**Entries supplied:**

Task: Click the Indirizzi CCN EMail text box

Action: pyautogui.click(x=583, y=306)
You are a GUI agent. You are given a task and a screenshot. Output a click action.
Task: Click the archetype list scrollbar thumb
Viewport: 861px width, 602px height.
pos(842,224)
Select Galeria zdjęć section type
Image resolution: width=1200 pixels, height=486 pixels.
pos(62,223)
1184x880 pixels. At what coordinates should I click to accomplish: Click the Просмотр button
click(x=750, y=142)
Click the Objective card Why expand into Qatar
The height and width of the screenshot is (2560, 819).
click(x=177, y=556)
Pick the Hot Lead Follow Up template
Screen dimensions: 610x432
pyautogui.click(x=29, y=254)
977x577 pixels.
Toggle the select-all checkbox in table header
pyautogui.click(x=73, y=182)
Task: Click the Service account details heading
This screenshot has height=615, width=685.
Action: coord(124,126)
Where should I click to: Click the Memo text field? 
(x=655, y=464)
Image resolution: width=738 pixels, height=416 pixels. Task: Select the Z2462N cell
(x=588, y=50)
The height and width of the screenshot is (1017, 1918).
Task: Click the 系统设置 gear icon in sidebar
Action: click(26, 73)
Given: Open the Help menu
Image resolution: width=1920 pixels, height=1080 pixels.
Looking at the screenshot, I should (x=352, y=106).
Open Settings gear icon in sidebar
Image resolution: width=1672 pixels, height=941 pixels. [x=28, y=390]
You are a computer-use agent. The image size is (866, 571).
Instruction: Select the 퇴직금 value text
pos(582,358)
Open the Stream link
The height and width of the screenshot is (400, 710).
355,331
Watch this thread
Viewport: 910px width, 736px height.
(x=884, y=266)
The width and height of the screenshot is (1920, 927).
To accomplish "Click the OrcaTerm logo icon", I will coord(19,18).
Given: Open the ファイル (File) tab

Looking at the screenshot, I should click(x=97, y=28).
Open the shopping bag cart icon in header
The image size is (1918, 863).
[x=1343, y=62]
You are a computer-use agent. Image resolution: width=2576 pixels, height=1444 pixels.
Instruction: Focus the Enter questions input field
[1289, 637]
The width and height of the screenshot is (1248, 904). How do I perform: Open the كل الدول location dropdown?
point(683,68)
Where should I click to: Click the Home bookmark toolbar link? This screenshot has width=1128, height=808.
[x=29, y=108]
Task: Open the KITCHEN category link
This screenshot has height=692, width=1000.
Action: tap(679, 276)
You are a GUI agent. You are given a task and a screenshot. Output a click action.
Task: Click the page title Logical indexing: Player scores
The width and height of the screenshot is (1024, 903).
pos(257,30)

**Exercise brief:**
For each line in the data that contains the string "agent", give a copy of that line.

**Reply:**
You are a GUI agent. You are given a task and a screenshot. Output a click action.
You are a computer-use agent. The image size is (866, 571).
You are a computer-use agent. Image resolution: width=2576 pixels, height=1444 pixels.
You are a GUI agent. You are given a task and a screenshot. Output a click action.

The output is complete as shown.